Selon les renseignements
Le Service de renseignement extérieur constate : l'économie russe est passée en mode de stagnation. Après une croissance du PIB de 4,5% au 4e trimestre 2024, le rythme est tombé à 1,4% au 1er trimestre 2025, puis à 1,1% au 2e trimestre et seulement 0,6% au 3e trimestre. La rhétorique officielle qualifie cela de « refroidissement planifié », mais les chiffres dessinent un autre tableau : les déficits budgétaires se font sentir tant au niveau fédéral que dans les régions.
"Une telle trajectoire ne signifie pas des difficultés temporaires, mais une dégradation profonde et durable de l'économie. La Russie entre dans une décennie où la reprise paraît peu probable et où les pertes financières seront inévitables."
— Service de renseignement extérieur
Principaux facteurs des problèmes
Un des facteurs centraux est la chute des recettes pétrolières et gazières : selon les estimations, elles diminueront d'environ 43% par rapport au niveau de 2019. Cela signifie non seulement moins d'argent dans les caisses, mais aussi des capacités réduites pour financer de grands programmes d'État, les infrastructures et — de manière critique — la défense à son niveau actuel.
Qu'est-ce que cela signifie pour l'Ukraine
Premièrement, une longue stagnation économique affaiblit la base de ressources de l'agresseur : la réduction des revenus rend plus difficile le financement à long terme de projets militaires de grande envergure et des achats. Deuxièmement, les déficits et la pression économique augmentent les risques d'instabilité intérieure et de durcissement des répressions — cela modifie les scénarios, mais ne rend pas la guerre impossible. Troisièmement, pour l'Ukraine, c'est une opportunité : les sanctions internationales et la pression diplomatique disposent de plus de temps pour frapper plus efficacement les leviers financiers du Kremlin, tandis que les partenaires peuvent renforcer leur soutien alors que les ressources de la Russie diminuent.

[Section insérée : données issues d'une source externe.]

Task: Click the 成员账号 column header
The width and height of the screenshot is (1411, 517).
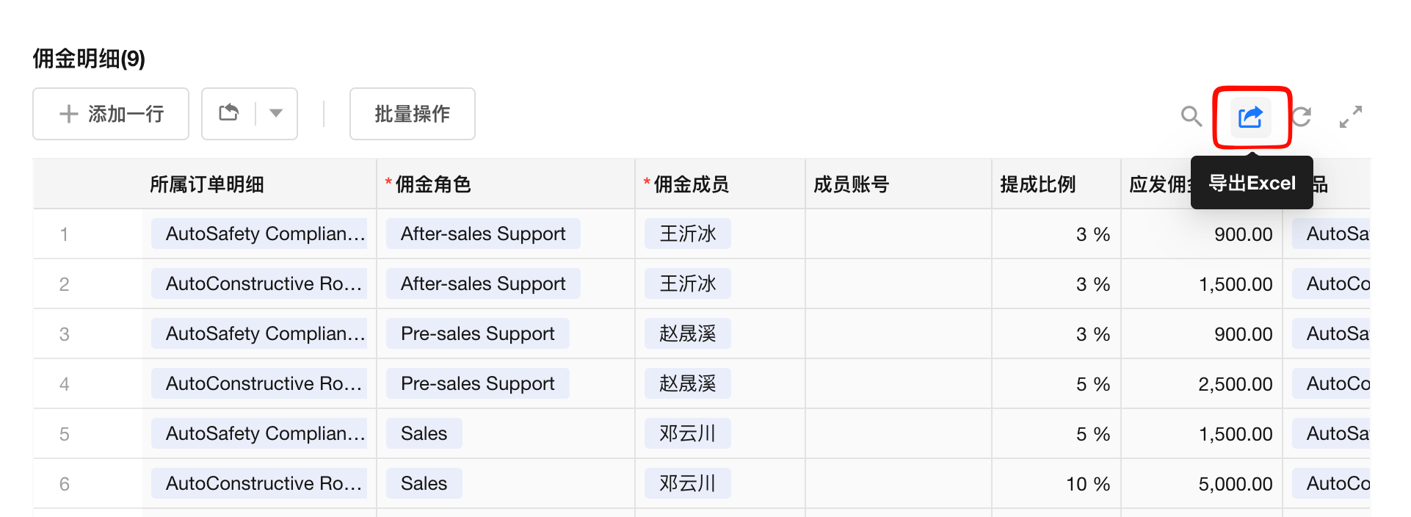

Conséquences pratiques et recommandations
Les analystes soulignent trois conséquences pratiques : 1) la réduction de la capacité du Kremlin à reconstituer rapidement ses pertes ; 2) l'accentuation de la concurrence pour des ressources limitées au sein des élites ; 3) une possible surcharge des budgets régionaux, qui diminue la base logistique pour des opérations prolongées. Pour l'Ukraine et ses partenaires, la logique est simple : maintenir la pression par les sanctions et financières, renforcer la diversification énergétique de l'Europe et accroître l'aide militaro-technique, qui transforme la faiblesse économique de l'adversaire en avantage stratégique.
Conclusion
Les chiffres n'indiquent pas un déclin temporaire, mais un problème structurel : la Russie entre dans une période où la reprise sera longue et coûteuse. Pour l'Ukraine, ce n'est pas une garantie de victoire rapide, mais une possibilité de travailler de manière cohérente sur les plans politique et économique avec ses partenaires. Il est maintenant crucial que les déclarations de solidarité se traduisent par des plans et des financements à long terme, qui renforcent notre sécurité et notre résilience économique.